=== Material provided ===
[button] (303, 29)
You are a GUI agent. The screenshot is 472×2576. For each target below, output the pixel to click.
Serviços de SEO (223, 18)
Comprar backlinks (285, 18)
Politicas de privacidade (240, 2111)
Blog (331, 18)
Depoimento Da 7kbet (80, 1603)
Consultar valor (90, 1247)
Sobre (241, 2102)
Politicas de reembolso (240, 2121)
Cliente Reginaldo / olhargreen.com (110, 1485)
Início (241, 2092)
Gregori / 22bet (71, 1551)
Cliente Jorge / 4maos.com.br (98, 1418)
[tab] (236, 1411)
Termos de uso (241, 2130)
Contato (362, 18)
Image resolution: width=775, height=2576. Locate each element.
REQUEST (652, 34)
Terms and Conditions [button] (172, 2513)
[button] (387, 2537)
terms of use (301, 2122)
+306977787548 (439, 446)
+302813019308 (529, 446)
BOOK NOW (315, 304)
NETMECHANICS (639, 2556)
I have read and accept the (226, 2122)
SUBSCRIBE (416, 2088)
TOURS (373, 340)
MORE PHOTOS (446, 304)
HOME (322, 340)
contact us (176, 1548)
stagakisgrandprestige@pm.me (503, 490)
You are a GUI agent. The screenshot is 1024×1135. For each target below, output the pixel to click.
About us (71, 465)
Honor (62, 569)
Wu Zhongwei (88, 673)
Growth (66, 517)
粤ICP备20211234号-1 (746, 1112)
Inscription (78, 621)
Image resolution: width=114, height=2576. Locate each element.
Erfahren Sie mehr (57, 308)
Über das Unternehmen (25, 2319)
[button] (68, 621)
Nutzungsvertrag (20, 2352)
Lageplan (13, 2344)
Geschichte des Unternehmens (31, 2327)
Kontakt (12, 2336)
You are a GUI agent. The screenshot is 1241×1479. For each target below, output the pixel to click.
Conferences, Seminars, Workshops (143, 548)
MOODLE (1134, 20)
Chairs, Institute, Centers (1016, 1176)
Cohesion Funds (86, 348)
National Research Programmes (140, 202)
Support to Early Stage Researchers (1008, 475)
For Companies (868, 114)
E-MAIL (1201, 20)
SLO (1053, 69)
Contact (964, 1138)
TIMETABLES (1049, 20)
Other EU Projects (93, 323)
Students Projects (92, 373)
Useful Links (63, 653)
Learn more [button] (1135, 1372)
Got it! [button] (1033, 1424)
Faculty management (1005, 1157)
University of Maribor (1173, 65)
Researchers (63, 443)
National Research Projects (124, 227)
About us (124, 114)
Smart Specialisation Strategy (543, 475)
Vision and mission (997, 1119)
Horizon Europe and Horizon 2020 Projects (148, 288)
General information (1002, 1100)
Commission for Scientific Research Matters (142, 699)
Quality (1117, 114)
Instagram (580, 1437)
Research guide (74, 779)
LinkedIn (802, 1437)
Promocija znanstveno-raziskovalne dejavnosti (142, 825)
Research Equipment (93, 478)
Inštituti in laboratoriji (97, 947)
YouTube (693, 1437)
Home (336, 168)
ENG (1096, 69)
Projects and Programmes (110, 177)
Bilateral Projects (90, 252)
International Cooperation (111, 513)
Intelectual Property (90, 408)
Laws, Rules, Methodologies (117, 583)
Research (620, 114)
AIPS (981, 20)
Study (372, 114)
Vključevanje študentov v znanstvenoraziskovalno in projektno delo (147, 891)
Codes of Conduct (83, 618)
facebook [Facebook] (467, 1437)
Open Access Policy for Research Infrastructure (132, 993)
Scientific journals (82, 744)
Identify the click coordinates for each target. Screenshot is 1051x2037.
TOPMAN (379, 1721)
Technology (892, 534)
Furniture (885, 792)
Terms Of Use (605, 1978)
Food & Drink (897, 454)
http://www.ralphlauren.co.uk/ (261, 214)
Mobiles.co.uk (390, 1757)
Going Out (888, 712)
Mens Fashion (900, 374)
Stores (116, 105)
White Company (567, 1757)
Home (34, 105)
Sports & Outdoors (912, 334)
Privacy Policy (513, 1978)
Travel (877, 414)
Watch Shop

=== Request ===
Copy every item above line for line, keeping each one unchanged.

=== Finished answer ===
[button] (303, 29)
You are a GUI agent. The screenshot is 472×2576. For each target below, output the pixel to click.
Serviços de SEO (223, 18)
Comprar backlinks (285, 18)
Politicas de privacidade (240, 2111)
Blog (331, 18)
Depoimento Da 7kbet (80, 1603)
Consultar valor (90, 1247)
Sobre (241, 2102)
Politicas de reembolso (240, 2121)
Cliente Reginaldo / olhargreen.com (110, 1485)
Início (241, 2092)
Gregori / 22bet (71, 1551)
Cliente Jorge / 4maos.com.br (98, 1418)
[tab] (236, 1411)
Termos de uso (241, 2130)
Contato (362, 18)
Image resolution: width=775, height=2576. Locate each element.
REQUEST (652, 34)
Terms and Conditions [button] (172, 2513)
[button] (387, 2537)
terms of use (301, 2122)
+306977787548 (439, 446)
+302813019308 (529, 446)
BOOK NOW (315, 304)
NETMECHANICS (639, 2556)
I have read and accept the (226, 2122)
SUBSCRIBE (416, 2088)
TOURS (373, 340)
MORE PHOTOS (446, 304)
HOME (322, 340)
contact us (176, 1548)
stagakisgrandprestige@pm.me (503, 490)
You are a GUI agent. The screenshot is 1024×1135. For each target below, output the pixel to click.
About us (71, 465)
Honor (62, 569)
Wu Zhongwei (88, 673)
Growth (66, 517)
粤ICP备20211234号-1 (746, 1112)
Inscription (78, 621)
Image resolution: width=114, height=2576. Locate each element.
Erfahren Sie mehr (57, 308)
Über das Unternehmen (25, 2319)
[button] (68, 621)
Nutzungsvertrag (20, 2352)
Lageplan (13, 2344)
Geschichte des Unternehmens (31, 2327)
Kontakt (12, 2336)
You are a GUI agent. The screenshot is 1241×1479. For each target below, output the pixel to click.
Conferences, Seminars, Workshops (143, 548)
MOODLE (1134, 20)
Chairs, Institute, Centers (1016, 1176)
Cohesion Funds (86, 348)
National Research Programmes (140, 202)
Support to Early Stage Researchers (1008, 475)
For Companies (868, 114)
E-MAIL (1201, 20)
SLO (1053, 69)
Contact (964, 1138)
TIMETABLES (1049, 20)
Other EU Projects (93, 323)
Students Projects (92, 373)
Useful Links (63, 653)
Learn more [button] (1135, 1372)
Got it! [button] (1033, 1424)
Faculty management (1005, 1157)
University of Maribor (1173, 65)
Researchers (63, 443)
National Research Projects (124, 227)
About us (124, 114)
Smart Specialisation Strategy (543, 475)
Vision and mission (997, 1119)
Horizon Europe and Horizon 2020 Projects (148, 288)
General information (1002, 1100)
Commission for Scientific Research Matters (142, 699)
Quality (1117, 114)
Instagram (580, 1437)
Research guide (74, 779)
LinkedIn (802, 1437)
Promocija znanstveno-raziskovalne dejavnosti (142, 825)
Research Equipment (93, 478)
Inštituti in laboratoriji (97, 947)
YouTube (693, 1437)
Home (336, 168)
ENG (1096, 69)
Projects and Programmes (110, 177)
Bilateral Projects (90, 252)
International Cooperation (111, 513)
Intelectual Property (90, 408)
Laws, Rules, Methodologies (117, 583)
Research (620, 114)
AIPS (981, 20)
Study (372, 114)
Vključevanje študentov v znanstvenoraziskovalno in projektno delo (147, 891)
Codes of Conduct (83, 618)
facebook [Facebook] (467, 1437)
Open Access Policy for Research Infrastructure (132, 993)
Scientific journals (82, 744)
Identify the click coordinates for each target. Screenshot is 1051x2037.
TOPMAN (379, 1721)
Technology (892, 534)
Furniture (885, 792)
Terms Of Use (605, 1978)
Food & Drink (897, 454)
http://www.ralphlauren.co.uk/ (261, 214)
Mobiles.co.uk (390, 1757)
Going Out (888, 712)
Mens Fashion (900, 374)
Stores (116, 105)
White Company (567, 1757)
Home (34, 105)
Sports & Outdoors (912, 334)
Privacy Policy (513, 1978)
Travel (877, 414)
Watch Shop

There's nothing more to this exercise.